## Required action
In the response, each entry below should appear again exactly as given.

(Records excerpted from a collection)
--
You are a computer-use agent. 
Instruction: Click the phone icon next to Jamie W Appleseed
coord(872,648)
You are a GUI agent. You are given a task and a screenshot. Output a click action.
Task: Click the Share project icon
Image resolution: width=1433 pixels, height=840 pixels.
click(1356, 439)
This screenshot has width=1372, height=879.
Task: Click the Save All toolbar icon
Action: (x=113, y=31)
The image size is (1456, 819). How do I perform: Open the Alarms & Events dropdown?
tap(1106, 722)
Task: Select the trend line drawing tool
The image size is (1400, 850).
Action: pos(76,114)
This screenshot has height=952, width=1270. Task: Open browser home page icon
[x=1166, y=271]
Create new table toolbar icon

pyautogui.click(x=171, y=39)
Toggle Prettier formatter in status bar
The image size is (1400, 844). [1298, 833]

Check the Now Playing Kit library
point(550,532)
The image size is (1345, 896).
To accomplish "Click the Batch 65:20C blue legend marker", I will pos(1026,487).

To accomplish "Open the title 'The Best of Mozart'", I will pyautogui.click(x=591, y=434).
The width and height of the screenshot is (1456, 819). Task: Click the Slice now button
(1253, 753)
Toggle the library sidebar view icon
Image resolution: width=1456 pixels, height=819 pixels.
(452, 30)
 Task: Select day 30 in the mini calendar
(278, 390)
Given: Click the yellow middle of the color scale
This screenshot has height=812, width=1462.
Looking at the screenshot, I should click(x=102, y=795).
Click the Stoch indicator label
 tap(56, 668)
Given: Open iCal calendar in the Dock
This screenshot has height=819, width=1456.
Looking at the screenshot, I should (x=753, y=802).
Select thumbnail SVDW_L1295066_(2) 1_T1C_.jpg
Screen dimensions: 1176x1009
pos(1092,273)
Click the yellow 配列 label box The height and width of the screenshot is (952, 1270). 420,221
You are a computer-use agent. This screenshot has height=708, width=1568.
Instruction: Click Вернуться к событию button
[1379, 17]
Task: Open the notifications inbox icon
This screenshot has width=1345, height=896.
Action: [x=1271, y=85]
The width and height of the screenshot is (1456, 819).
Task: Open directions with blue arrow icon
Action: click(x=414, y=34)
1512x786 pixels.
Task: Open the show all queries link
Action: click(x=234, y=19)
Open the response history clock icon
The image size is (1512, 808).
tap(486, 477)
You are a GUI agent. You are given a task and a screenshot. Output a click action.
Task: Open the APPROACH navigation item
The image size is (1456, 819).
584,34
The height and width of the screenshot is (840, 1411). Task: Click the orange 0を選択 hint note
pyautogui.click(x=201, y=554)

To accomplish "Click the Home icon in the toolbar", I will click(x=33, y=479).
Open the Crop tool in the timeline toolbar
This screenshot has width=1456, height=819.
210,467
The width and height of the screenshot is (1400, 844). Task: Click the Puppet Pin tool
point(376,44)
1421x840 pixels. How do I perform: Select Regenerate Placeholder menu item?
--
## Answer to this problem
You are a computer-use agent. 
Instruction: Click the phone icon next to Jamie W Appleseed
coord(872,648)
You are a GUI agent. You are given a task and a screenshot. Output a click action.
Task: Click the Share project icon
Image resolution: width=1433 pixels, height=840 pixels.
click(1356, 439)
This screenshot has width=1372, height=879.
Task: Click the Save All toolbar icon
Action: (x=113, y=31)
The image size is (1456, 819). How do I perform: Open the Alarms & Events dropdown?
tap(1106, 722)
Task: Select the trend line drawing tool
The image size is (1400, 850).
Action: pos(76,114)
This screenshot has height=952, width=1270. Task: Open browser home page icon
[x=1166, y=271]
Create new table toolbar icon

pyautogui.click(x=171, y=39)
Toggle Prettier formatter in status bar
The image size is (1400, 844). [1298, 833]

Check the Now Playing Kit library
point(550,532)
The image size is (1345, 896).
To accomplish "Click the Batch 65:20C blue legend marker", I will pos(1026,487).

To accomplish "Open the title 'The Best of Mozart'", I will pyautogui.click(x=591, y=434).
The width and height of the screenshot is (1456, 819). Task: Click the Slice now button
(1253, 753)
Toggle the library sidebar view icon
Image resolution: width=1456 pixels, height=819 pixels.
(452, 30)
 Task: Select day 30 in the mini calendar
(278, 390)
Given: Click the yellow middle of the color scale
This screenshot has height=812, width=1462.
Looking at the screenshot, I should click(x=102, y=795).
Click the Stoch indicator label
 tap(56, 668)
Given: Open iCal calendar in the Dock
This screenshot has height=819, width=1456.
Looking at the screenshot, I should (x=753, y=802).
Select thumbnail SVDW_L1295066_(2) 1_T1C_.jpg
Screen dimensions: 1176x1009
pos(1092,273)
Click the yellow 配列 label box The height and width of the screenshot is (952, 1270). 420,221
You are a computer-use agent. This screenshot has height=708, width=1568.
Instruction: Click Вернуться к событию button
[1379, 17]
Task: Open the notifications inbox icon
This screenshot has width=1345, height=896.
Action: [x=1271, y=85]
The width and height of the screenshot is (1456, 819).
Task: Open directions with blue arrow icon
Action: click(x=414, y=34)
1512x786 pixels.
Task: Open the show all queries link
Action: click(x=234, y=19)
Open the response history clock icon
The image size is (1512, 808).
tap(486, 477)
You are a GUI agent. You are given a task and a screenshot. Output a click action.
Task: Open the APPROACH navigation item
The image size is (1456, 819).
584,34
The height and width of the screenshot is (840, 1411). Task: Click the orange 0を選択 hint note
pyautogui.click(x=201, y=554)

To accomplish "Click the Home icon in the toolbar", I will click(x=33, y=479).
Open the Crop tool in the timeline toolbar
This screenshot has width=1456, height=819.
210,467
The width and height of the screenshot is (1400, 844). Task: Click the Puppet Pin tool
point(376,44)
1421x840 pixels. How do I perform: Select Regenerate Placeholder menu item?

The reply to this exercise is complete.